Frame #41 is the Java code being interpreted.

    #42 pc 00000000002547a8  /system/lib64/libart.so (_ZN3art11interpreterL7ExecuteEPNS_6ThreadERKNS_20CodeItemDataAccessorERNS_11ShadowFrameENS_6JValueEb.llvm.780698333+496)
    #43 pc 0000000000519fd8  /system/lib64/libart.so (artQuickToInterpreterBridge+1032)
    #44 pc 00000000005630fc  /system/lib64/libart.so (art_quick_to_interpreter_bridge+92)
    #45 pc 0000000000559f88  /system/lib64/libart.so (art_quick_invoke_stub+584)
    #46 pc 00000000000ced40  /system/lib64/libart.so (art::ArtMethod::Invoke(art::Thread*, unsigned int*, unsigned int, art::JValue*, char const*)+200)
    #47 pc 0000000000460d18  /system/lib64/libart.so (art::(anonymous namespace)::InvokeWithArgArray(art::ScopedObjectAccessAlreadyRunnable const&, art::ArtMethod*, art::(anonymous namespace)::ArgArray*, art::JValue*, char const*)+104)
    #48 pc 0000000000461de0  /system/lib64/libart.so (art::InvokeVirtualOrInterfaceWithJValues(art::ScopedObjectAccessAlreadyRunnable const&, _jobject*, _jmethodID*, jvalue*)+424)
    #49 pc 000000000048ccb0  /system/lib64/libart.so (art::Thread::CreateCallback(void*)+1120)

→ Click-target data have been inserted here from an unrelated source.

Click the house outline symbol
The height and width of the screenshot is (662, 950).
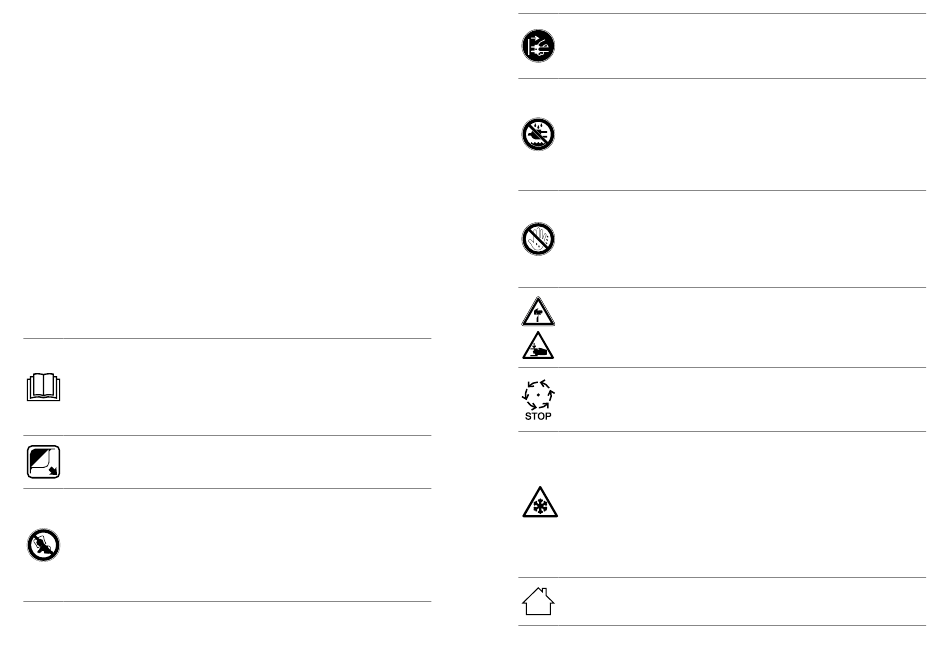point(538,602)
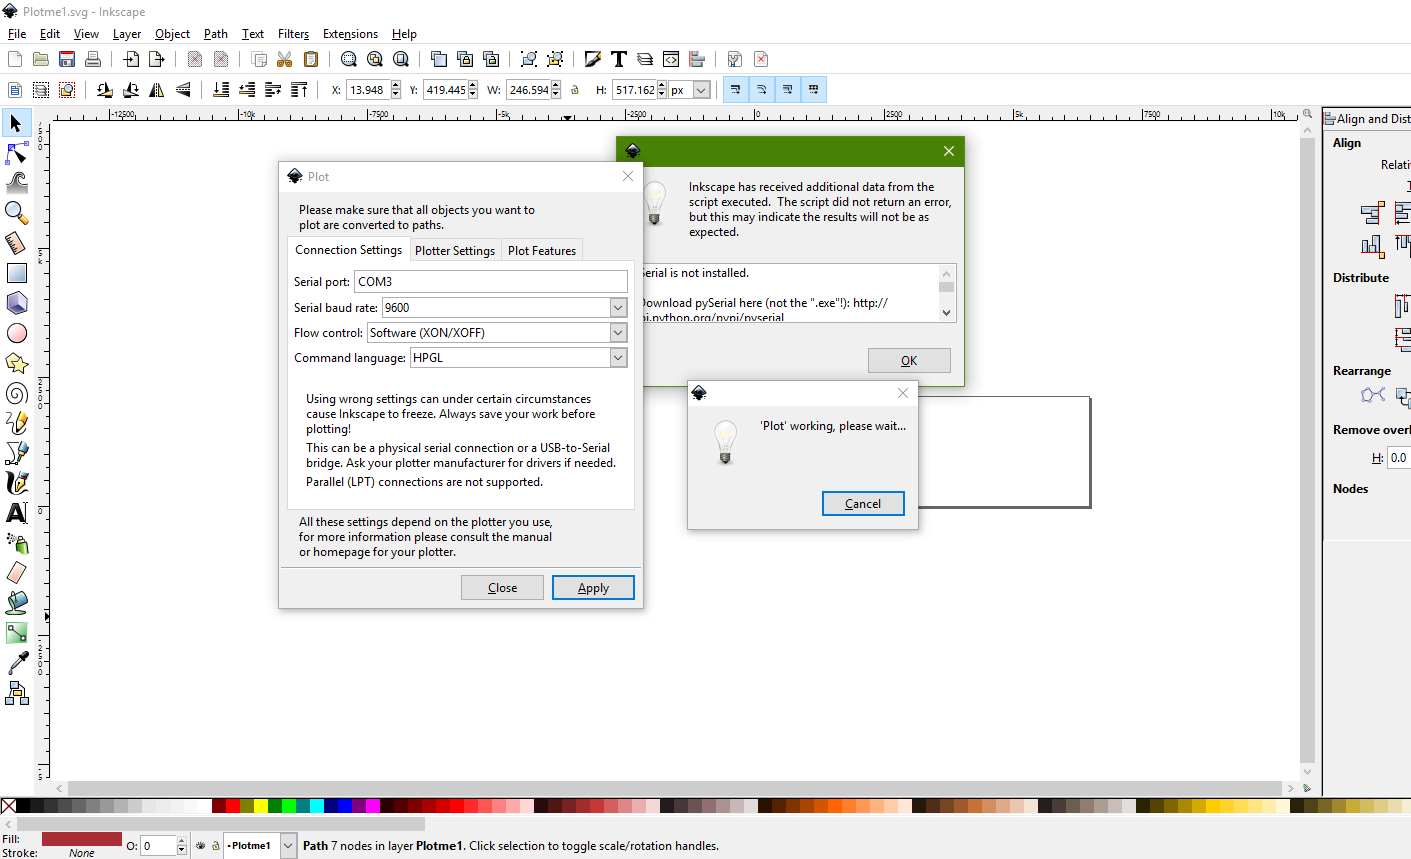Expand the Serial baud rate dropdown

tap(618, 308)
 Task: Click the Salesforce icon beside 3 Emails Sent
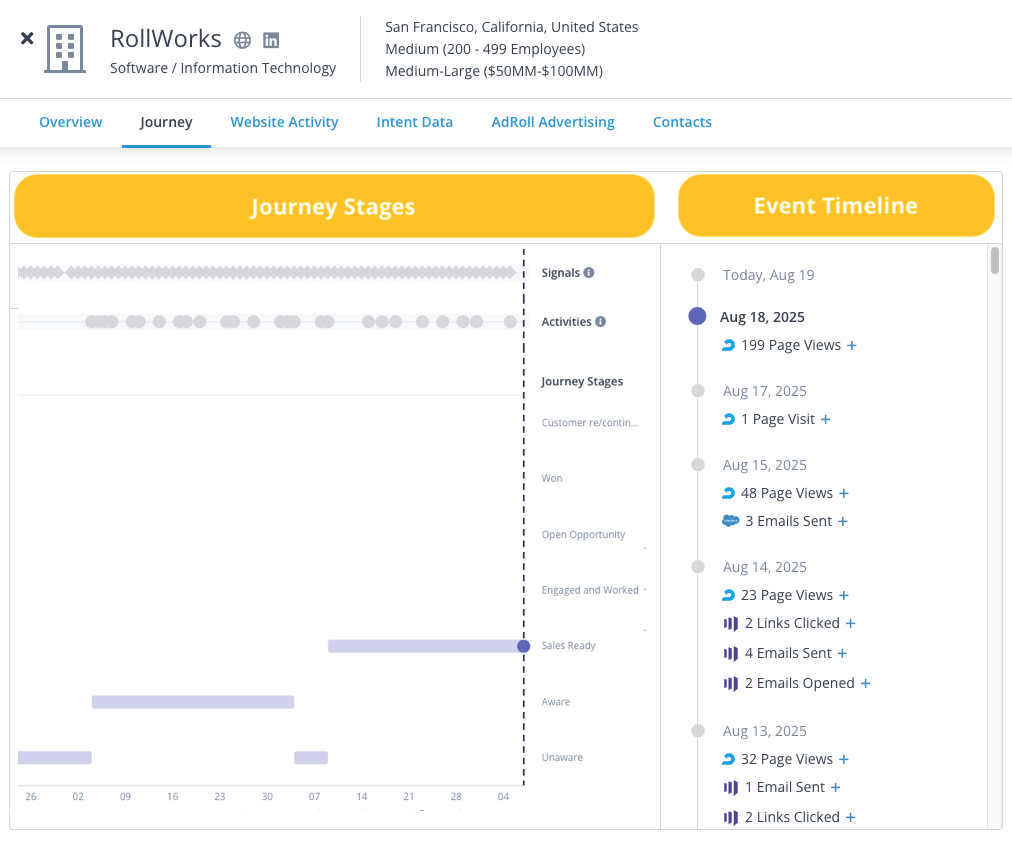pos(729,521)
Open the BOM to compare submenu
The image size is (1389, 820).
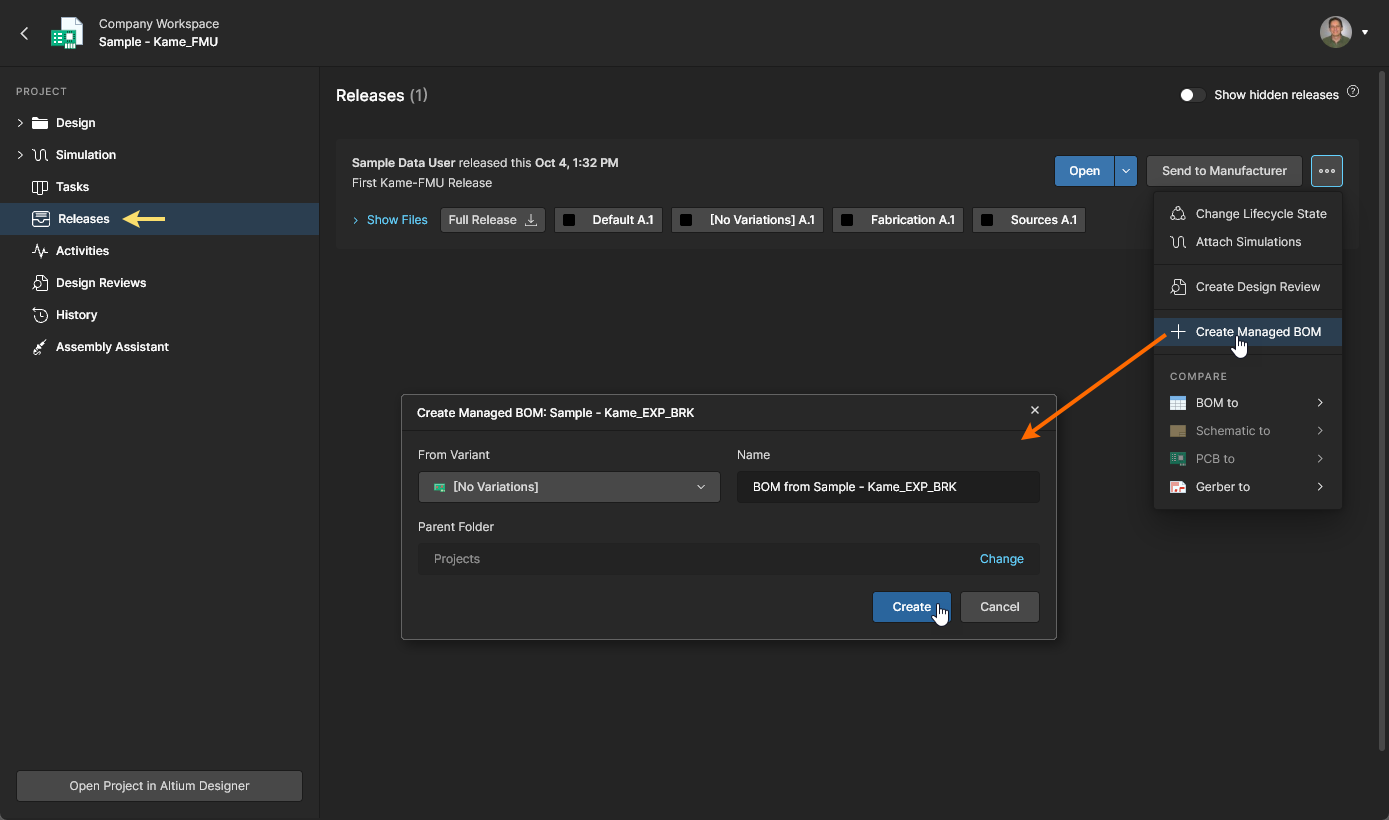coord(1247,403)
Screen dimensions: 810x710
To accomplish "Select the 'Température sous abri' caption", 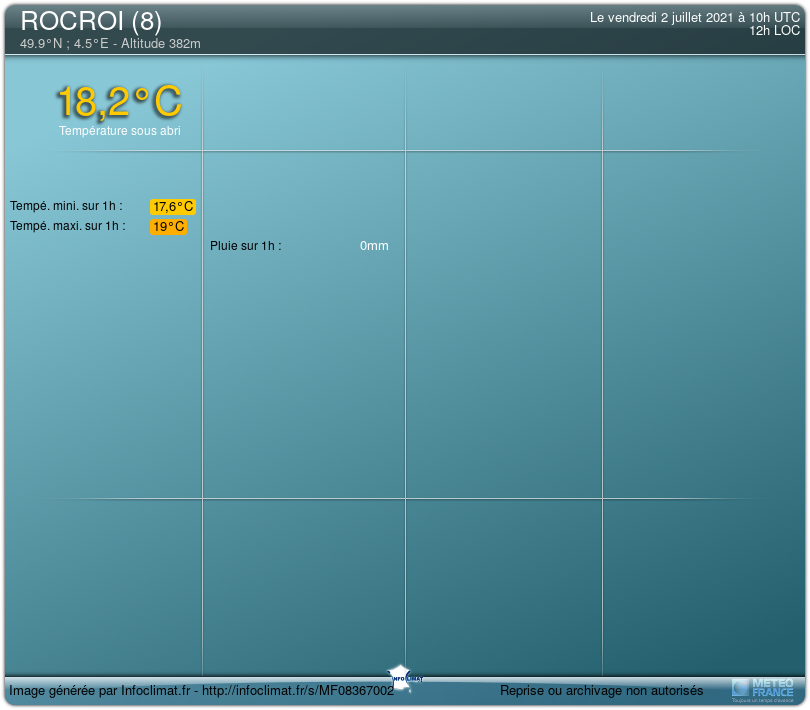I will point(119,131).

Frames #42-#49 are the VM itself. This time it's the code that starts running Java on a new thread.

    #50 pc 0000000000082e24  /system/lib64/libc.so (__pthread_start(void*)+36)
    #51 pc 00000000000233bc  /system/lib64/libc.so (__start_thread+68)

Frames #50-#51 are how all threads should actually start. This is the libc new thread start code. A handy tip is that you know you have a successful and complete unwind if you see these frames. Any time you don't see these frames at the bottom of your stack, you should be suspicious that you're either looking at a truncated stack or at a corrupted stack: you shouldn't blindly assume that the stack is correct if it doesn't end this way.